記述問題 A: このあとのゆっくり茶番劇についての課題文から、「その結果、「東方はゆっくり茶」で始まり「ら」ではないかと推測できる。」で終わる部分を一字一句変えずに抜き出して返してください。

「ゆっくり茶番劇」は「東方の入口」か
2021年5月30日 動画 コメント (2)先日、あるツイートがタイムラインで目に入った。
その内容を簡単に説明すると、「まず二次創作(ゆっくり茶番劇)をきっかけに東方を知ってもらい、後から深い東方の世界に入ってきてもらおう」というもの。
これについて、実際にゆっくり茶番劇が東方の入口として機能しているかを考えてみたところ、
まず、以前コミュニティで実施したアンケートによると、ゆっくり茶番劇の視聴者の50%以上はゆっくり茶番劇を始めたとしたYouTubeの作品でしか東方に触れていないことが示唆された。(回答者は約180人程度なのでこれが全てではないが)
【追記】
先日、再確認のため同じアンケートをもう一度行ったが、その際に大手動画投稿者の方にそのアンケートを共有していただき、2000以上の票を得ることができた。
その結果、「東方はゆっくり茶番劇でしか見ていない」「茶番劇以外だと幻想万華鏡くらいしか見ない」「あまり見ない」の合計が50%を超えた。
(合計票数が1000を超えたあたりから割合はほぼ変わっていなかったため、この割合はほぼ正しいと見て良い)
つまり彼らの半分以上は「ゆっくり茶番劇」をあくまで「ゆっくり茶番劇」としか見ておらず、東方に興味を持たないまま茶番劇を見ていることになる。
この理由については調査が必要(というより彼らも無自覚にそうしている可能性が高いため調査は極めて困難)だが、動画の内容を考慮すると、「東方ならではの面白さが少なく、どんなキャラでも成り立つようなありきたりな内容であるため、作品を『東方』として見ることができないから」ではないかと推測できる。

与えられた情報:
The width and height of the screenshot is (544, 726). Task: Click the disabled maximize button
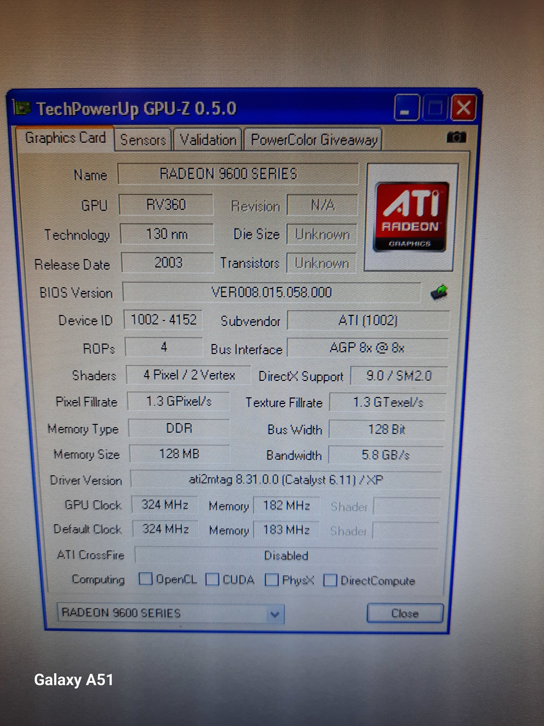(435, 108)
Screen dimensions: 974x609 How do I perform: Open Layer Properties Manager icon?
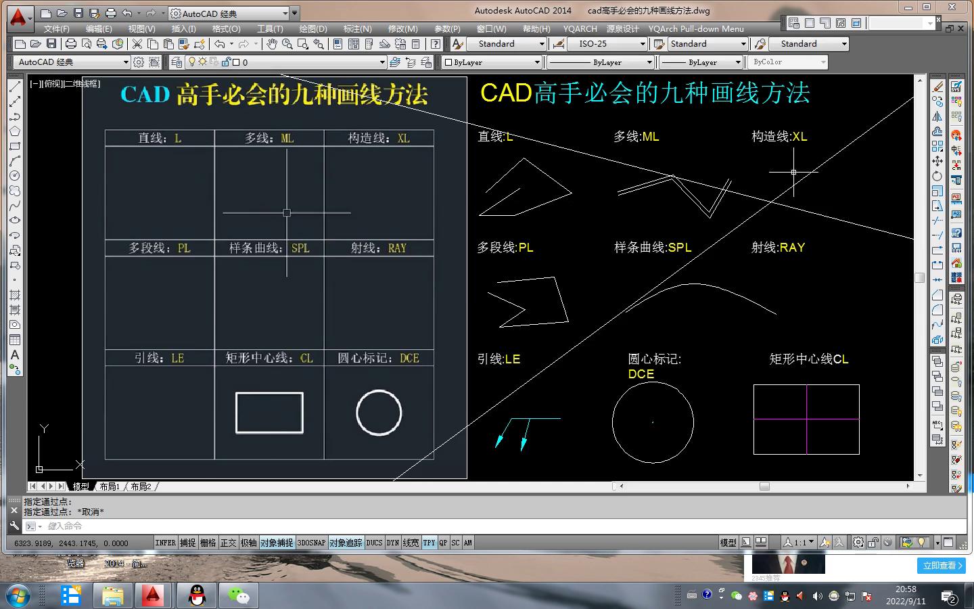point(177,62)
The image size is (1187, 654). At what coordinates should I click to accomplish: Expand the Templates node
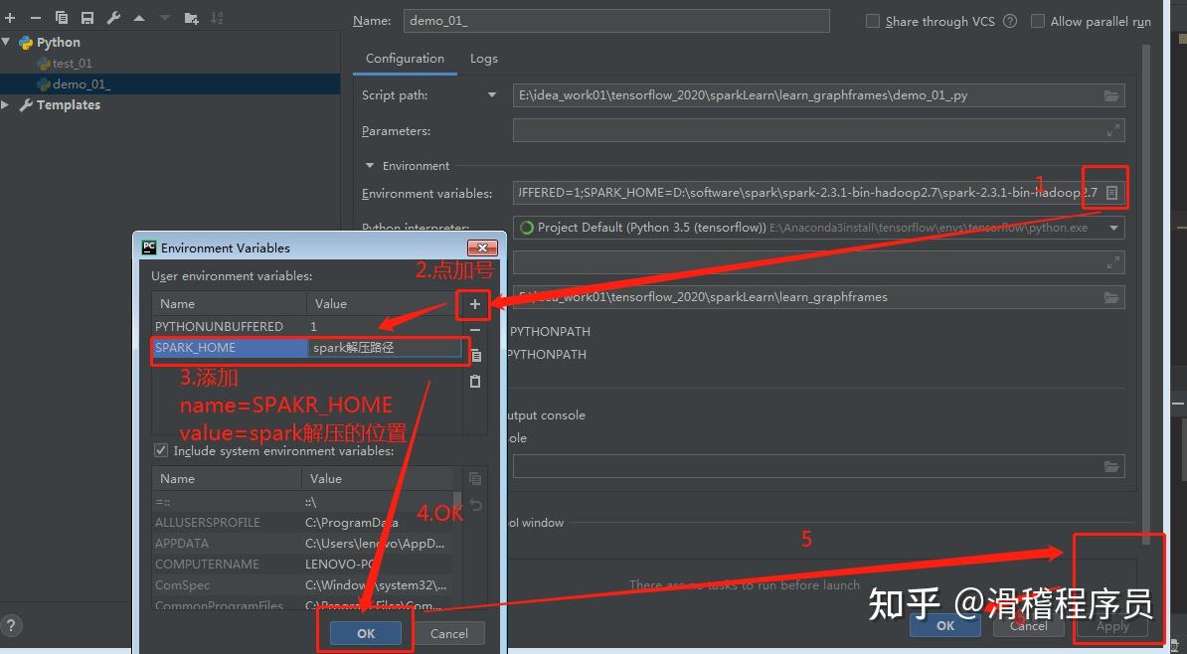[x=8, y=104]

記述問題 B: 上のリストの全行を指示文も含めてもう一度書き、解答にある座標の数値すべてに105を足すこと。画像は解答から省く。

解答 A:
その結果、「東方はゆっくり茶番劇でしか見ていない」「茶番劇以外だと幻想万華鏡くらいしか見ない」「あまり見ない」の合計が50%を超えた。
(合計票数が1000を超えたあたりから割合はほぼ変わっていなかったため、この割合はほぼ正しいと見て良い)
つまり彼らの半分以上は「ゆっくり茶番劇」をあくまで「ゆっくり茶番劇」としか見ておらず、東方に興味を持たないまま茶番劇を見ていることになる。
この理由については調査が必要(というより彼らも無自覚にそうしている可能性が高いため調査は極めて困難)だが、動画の内容を考慮すると、「東方ならではの面白さが少なく、どんなキャラでも成り立つようなありきたりな内容であるため、作品を『東方』として見ることができないから」ではないかと推測できる。

解答 B:
The width and height of the screenshot is (544, 726). Task: Click the disabled maximize button
(540, 213)
Screen dimensions: 974x609 How do I perform: Open Layer Properties Manager icon?
point(282,167)
The image size is (1187, 654). At what coordinates should I click to accomplish: Expand the Templates node
[x=113, y=209]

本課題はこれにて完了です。